Debate-Driven Multi-Agent LLMs for Phishing Email Detection
This work addresses phishing detection for cybersecurity, offering an incremental improvement over traditional methods by leveraging debate mechanisms in LLMs.
The paper tackled phishing email detection by proposing a multi-agent LLM prompting technique that simulates debates among agents to analyze email content, resulting in improved classification accuracy with mixed-agent configurations outperforming homogeneous ones on multiple datasets.

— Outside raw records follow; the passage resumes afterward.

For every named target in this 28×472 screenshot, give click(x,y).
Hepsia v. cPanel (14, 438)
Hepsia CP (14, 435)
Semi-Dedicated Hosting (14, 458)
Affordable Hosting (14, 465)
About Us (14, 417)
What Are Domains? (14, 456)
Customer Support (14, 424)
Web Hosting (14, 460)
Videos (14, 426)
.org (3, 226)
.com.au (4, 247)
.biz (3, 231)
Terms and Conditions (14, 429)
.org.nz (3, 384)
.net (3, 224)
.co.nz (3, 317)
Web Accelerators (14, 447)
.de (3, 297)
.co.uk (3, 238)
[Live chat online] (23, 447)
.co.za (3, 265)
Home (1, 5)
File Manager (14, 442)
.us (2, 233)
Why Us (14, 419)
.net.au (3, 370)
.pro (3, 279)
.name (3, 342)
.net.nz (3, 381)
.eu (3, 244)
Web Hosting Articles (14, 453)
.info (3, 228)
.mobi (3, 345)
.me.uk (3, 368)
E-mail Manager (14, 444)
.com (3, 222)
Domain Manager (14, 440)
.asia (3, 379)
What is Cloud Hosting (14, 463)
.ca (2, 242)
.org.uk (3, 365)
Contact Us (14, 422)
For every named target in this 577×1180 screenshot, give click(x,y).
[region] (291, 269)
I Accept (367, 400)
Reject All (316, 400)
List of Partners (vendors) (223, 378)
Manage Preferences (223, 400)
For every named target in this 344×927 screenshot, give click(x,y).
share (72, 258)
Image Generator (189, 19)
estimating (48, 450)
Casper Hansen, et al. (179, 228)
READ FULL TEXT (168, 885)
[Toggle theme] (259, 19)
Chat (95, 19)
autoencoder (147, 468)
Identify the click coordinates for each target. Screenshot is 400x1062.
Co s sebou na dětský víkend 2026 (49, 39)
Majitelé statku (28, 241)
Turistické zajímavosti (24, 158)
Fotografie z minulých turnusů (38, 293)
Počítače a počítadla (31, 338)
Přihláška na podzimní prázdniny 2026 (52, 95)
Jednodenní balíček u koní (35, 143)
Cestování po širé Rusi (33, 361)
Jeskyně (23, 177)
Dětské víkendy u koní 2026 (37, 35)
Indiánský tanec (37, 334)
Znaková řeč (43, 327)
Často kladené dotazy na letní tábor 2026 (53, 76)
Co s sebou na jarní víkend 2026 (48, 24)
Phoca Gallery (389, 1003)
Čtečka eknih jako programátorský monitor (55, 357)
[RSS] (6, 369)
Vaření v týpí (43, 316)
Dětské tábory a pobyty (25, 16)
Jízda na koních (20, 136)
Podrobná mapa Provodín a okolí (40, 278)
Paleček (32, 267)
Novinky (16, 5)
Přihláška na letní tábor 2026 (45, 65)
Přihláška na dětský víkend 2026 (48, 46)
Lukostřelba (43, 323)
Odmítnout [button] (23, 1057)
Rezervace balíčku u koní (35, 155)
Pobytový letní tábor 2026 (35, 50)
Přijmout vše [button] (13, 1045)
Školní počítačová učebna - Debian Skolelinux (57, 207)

Phishing attacks remain a critical cybersecurity threat. Attackers constantly refine their methods, making phishing emails harder to detect. Traditional detection methods, including rule-based systems and supervised machine learning models, either rely on predefined patterns like blacklists, which can be bypassed with slight modifications, or require large datasets for training and still can generate false positives and false negatives. In this work, we propose a multi-agent large language model (LLM) prompting technique that simulates debates among agents to detect whether the content presented on an email is phishing. Our approach uses two LLM agents to present arguments for or against the classification task, with a judge agent adjudicating the final verdict based on the quality of reasoning provided. This debate mechanism enables the models to critically analyze contextual cue and deceptive patterns in text, which leads to improved classification accuracy. The proposed framework is evaluated on multiple phishing email datasets and demonstrate that mixed-agent configurations consistently outperform homogeneous configurations. Results also show that the debate structure itself is sufficient to yield accurate decisions without extra prompting strategies.